• _Set task_: Express the lines of the items as a JSON list of strings, one string per line and no blank lines, leaving out the pictures.

• _Supplied records_:

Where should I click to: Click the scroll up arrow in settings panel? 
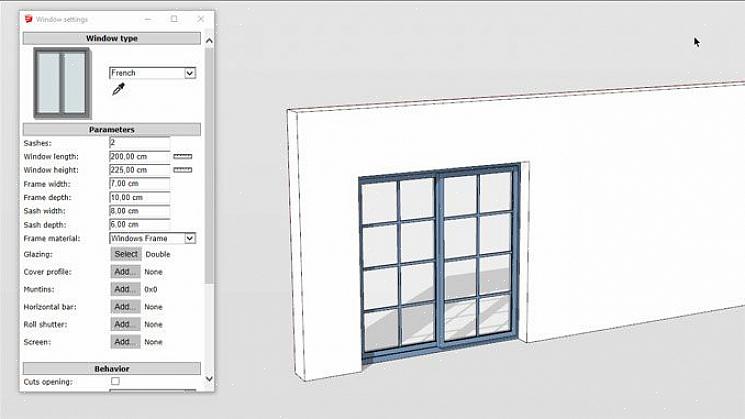point(209,41)
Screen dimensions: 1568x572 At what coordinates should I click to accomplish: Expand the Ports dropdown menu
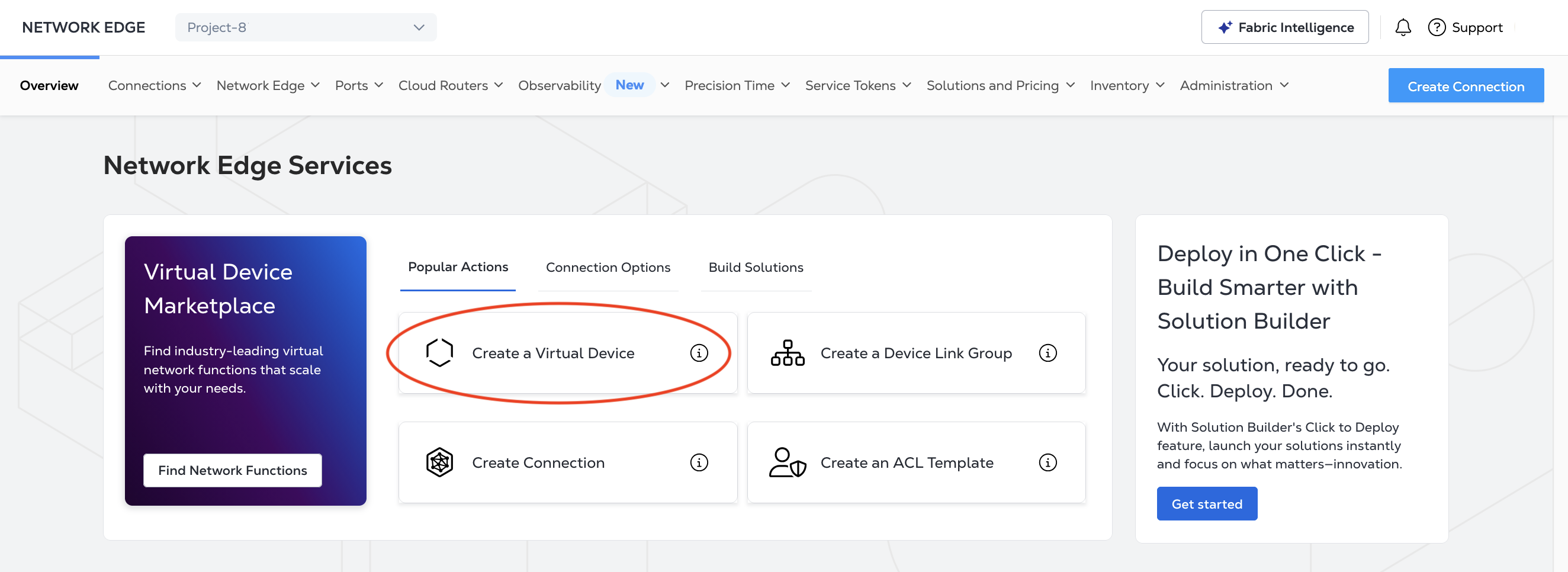pyautogui.click(x=358, y=86)
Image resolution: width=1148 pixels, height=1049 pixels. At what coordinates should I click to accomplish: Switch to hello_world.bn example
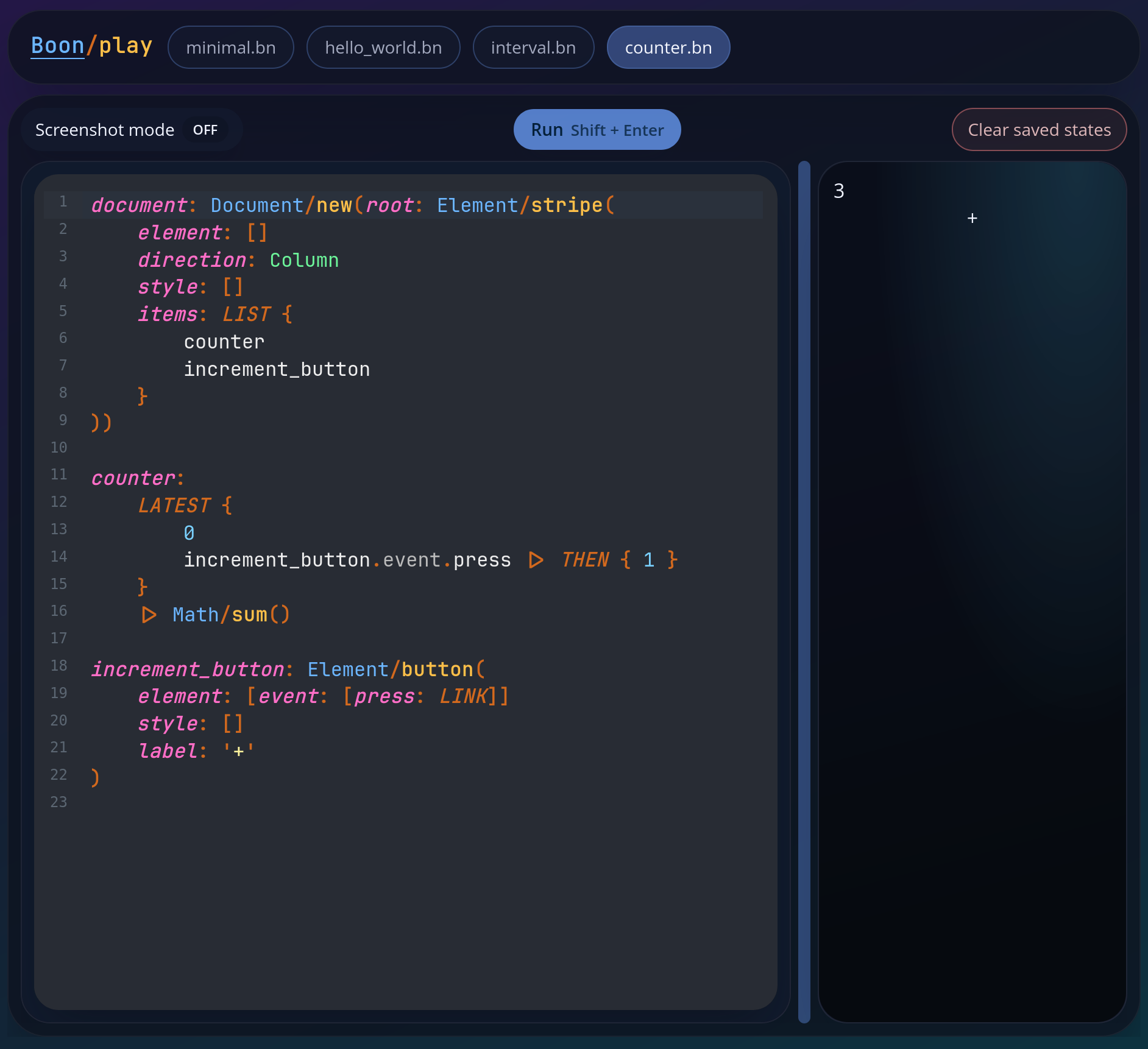click(x=383, y=48)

• _The reply_:
[
  "Where should I click to: Click the scroll up arrow in settings panel? ",
  "point(209,41)",
  "Screen dimensions: 1568x572 At what coordinates should I click to accomplish: Expand the Ports dropdown menu",
  "pyautogui.click(x=358, y=86)",
  "Image resolution: width=1148 pixels, height=1049 pixels. At what coordinates should I click to accomplish: Switch to hello_world.bn example",
  "click(x=383, y=48)"
]